June 25, 2003
Lies, Damned Lies
Redefining Replacement Level
When are pitchers most susceptible to injury? Well, always, but especially before age 23. What type of hitters reap the most benefit from Coors Field? Strikeout-heavy hitters like Preston Wilson. Are my feet growing bigger? No. Based on the available evidence, my socks are shrinking in the dryer (publication pending).
But this article is going to be a little bit different. I hope you'll excuse me for doing a bit of thinking out loud. I hope that you'll write me, tell me that I'm a moron, or that I've got something here, or a little bit of both. Today, boys and girls, we're going to talk about replacement level.
Truth be told, replacement level has always annoyed me. As much as I respect the work of folks like Keith Woolner--and I think Keith's work on replacement level is the best out there--and as much as I've used various permutations of replacement level in my own work, I've always found the concept to be something of a necessary evil. It's often convenient to have a precise definition of replacement level on hand, be it that embedded in WARP or VORP or (gasp!) Win Shares, but there are times when precision can be a substitute for meaning. The exactness of an answer can obscure its pertinence to the question (file under: Dirty Consultant Tricks).
Replacement level, fundamentally, is an economic concept, and represents the threshold at which a comparable player can be acquired at little or no cost. That definition is pretty much the consensus one, and I don't mean to dispute it. But I do think that we need to consider a bit more carefully what is meant by "little or no cost." In particular, I think there's a temporal component to the cost of player acquisition that has been lost here.
Take the extreme case. Jorge Posada tears his hamstring in batting practice, less than an hour before game time. Let's further assume that Jeff Weaver is not the scheduled pitcher, so at least some balls will not be hit by the opposition and the Yankees will need someone to catch them. Who can the Yankees insert in his place?
In the very short run, the Yankees are stuck with a below replacement level player starting the game for them. Now, you might ask why John Flaherty is on the roster to begin with, but that's missing the point. The distribution of baseball talent isn't perfectly efficient. In the short run, it isn't particularly close to it.
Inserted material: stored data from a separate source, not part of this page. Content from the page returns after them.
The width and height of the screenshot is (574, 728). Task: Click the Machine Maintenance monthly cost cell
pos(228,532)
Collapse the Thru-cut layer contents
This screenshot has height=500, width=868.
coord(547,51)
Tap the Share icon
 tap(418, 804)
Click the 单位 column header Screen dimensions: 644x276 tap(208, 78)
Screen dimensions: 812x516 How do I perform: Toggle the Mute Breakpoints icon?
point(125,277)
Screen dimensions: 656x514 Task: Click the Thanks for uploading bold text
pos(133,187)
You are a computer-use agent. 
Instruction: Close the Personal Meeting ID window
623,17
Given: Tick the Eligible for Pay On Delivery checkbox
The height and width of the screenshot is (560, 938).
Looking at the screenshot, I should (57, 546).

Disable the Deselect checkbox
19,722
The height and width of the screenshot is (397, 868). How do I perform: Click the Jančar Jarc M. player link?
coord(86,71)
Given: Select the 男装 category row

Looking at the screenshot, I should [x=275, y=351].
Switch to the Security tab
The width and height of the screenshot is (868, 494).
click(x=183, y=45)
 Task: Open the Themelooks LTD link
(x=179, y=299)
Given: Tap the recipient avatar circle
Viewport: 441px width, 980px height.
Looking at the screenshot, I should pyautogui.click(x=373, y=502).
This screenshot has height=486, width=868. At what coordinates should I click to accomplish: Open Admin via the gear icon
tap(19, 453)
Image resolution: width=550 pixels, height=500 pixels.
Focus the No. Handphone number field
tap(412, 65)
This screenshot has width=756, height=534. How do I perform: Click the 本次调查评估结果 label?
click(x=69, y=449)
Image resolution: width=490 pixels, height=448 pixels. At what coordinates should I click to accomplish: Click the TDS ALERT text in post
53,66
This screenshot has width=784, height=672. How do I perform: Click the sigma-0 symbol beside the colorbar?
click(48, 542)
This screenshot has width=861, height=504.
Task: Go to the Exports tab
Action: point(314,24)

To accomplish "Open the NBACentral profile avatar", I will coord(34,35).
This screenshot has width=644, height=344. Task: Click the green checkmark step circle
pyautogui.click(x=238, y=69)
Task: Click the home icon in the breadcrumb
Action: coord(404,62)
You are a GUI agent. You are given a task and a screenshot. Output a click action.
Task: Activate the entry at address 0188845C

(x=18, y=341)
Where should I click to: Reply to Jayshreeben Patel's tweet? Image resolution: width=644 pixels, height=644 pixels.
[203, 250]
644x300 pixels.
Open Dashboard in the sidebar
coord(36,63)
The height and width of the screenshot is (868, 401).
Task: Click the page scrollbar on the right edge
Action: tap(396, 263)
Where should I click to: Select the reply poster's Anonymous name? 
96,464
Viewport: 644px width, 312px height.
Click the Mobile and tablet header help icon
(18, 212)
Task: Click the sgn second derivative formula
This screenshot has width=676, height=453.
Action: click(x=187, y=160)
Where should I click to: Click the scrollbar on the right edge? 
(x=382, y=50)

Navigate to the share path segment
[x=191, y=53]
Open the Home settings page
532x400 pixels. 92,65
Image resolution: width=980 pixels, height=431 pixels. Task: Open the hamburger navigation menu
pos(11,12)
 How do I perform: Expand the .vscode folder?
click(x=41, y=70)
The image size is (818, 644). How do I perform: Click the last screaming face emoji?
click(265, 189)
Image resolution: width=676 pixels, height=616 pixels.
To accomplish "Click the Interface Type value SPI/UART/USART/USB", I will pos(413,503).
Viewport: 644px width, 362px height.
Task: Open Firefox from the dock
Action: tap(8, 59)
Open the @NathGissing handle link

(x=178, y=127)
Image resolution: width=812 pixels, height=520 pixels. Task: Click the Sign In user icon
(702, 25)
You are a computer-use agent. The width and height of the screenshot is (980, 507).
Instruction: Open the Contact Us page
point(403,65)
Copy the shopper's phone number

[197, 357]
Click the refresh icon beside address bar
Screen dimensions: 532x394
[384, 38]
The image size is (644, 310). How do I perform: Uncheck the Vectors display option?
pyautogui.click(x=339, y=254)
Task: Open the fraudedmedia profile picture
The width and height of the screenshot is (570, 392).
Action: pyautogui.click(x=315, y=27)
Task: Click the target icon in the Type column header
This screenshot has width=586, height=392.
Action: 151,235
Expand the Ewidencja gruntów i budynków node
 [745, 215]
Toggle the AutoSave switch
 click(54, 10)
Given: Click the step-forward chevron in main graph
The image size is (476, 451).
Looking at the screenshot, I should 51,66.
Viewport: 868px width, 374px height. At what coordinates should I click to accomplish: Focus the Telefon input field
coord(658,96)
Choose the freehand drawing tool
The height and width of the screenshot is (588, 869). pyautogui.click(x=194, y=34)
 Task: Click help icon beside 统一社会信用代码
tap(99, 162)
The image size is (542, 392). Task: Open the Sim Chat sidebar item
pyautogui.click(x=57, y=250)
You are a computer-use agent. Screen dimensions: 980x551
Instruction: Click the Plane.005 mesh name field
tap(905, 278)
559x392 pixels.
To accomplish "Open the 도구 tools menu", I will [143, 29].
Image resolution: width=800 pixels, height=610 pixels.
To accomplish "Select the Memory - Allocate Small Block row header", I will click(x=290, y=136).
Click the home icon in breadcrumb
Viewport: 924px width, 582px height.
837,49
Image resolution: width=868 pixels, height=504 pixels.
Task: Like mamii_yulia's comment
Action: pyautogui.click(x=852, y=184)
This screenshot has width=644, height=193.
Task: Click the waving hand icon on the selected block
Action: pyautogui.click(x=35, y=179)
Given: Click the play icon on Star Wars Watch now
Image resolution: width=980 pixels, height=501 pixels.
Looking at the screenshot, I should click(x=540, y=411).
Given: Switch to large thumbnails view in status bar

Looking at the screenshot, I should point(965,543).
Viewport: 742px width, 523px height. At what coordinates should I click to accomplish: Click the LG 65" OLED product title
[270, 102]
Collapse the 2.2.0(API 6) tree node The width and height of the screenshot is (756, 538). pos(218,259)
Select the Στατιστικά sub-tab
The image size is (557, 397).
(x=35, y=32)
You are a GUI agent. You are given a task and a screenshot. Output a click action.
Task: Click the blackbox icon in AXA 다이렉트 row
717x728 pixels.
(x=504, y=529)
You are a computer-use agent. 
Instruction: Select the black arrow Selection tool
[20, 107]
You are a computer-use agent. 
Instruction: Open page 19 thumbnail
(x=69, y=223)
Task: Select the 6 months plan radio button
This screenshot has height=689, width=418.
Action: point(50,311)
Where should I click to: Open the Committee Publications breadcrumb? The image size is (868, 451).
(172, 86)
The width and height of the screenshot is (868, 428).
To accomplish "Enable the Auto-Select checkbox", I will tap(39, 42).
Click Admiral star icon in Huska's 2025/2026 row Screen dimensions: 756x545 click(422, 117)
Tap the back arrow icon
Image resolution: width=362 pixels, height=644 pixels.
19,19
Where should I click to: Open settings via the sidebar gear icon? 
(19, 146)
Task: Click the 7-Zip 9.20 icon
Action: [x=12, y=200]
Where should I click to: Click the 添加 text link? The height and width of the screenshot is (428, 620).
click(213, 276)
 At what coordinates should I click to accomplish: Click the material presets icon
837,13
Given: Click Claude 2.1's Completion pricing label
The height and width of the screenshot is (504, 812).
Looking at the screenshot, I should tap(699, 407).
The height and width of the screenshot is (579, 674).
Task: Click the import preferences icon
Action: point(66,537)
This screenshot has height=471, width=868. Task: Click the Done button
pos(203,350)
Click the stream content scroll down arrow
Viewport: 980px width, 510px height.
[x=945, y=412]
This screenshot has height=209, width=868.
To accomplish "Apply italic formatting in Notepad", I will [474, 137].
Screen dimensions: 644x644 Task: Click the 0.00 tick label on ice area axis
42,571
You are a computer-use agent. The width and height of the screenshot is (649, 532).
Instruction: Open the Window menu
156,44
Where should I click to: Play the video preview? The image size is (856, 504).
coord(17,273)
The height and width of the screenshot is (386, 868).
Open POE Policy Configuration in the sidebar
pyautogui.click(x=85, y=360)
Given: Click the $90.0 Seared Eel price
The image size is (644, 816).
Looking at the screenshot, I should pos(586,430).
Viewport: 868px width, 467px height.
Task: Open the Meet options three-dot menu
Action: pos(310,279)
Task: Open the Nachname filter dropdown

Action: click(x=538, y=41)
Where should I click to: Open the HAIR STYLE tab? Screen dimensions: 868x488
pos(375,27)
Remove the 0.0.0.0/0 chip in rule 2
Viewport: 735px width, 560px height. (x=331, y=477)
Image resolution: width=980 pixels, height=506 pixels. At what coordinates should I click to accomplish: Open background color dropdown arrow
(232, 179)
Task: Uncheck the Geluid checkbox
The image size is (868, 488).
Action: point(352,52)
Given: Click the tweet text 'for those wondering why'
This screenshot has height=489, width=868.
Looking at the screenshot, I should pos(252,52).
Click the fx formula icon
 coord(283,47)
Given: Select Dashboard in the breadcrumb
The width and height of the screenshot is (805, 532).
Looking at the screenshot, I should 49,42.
The Yankees' options expand, however, with their time horizon. The first flight out of CMH leaves before six the next morning, and Michel Hernandez, the other catcher on the 40-man roster, is a somewhat more appealing alternative. His .223 EqA isn't a whole lot better than Flaherty's, but there's some upside there if you can wait for him.
But these being the Yankees, chances are they're going to look outside the organization if Posada is injured for any length of time. If the injury occurs in spring training, there will probably be some desirable alternatives on the waiver wire. If it occurs in August, probably not--pretty much everyone is going to be playing ball by that point, or working on their golf game and beer belly.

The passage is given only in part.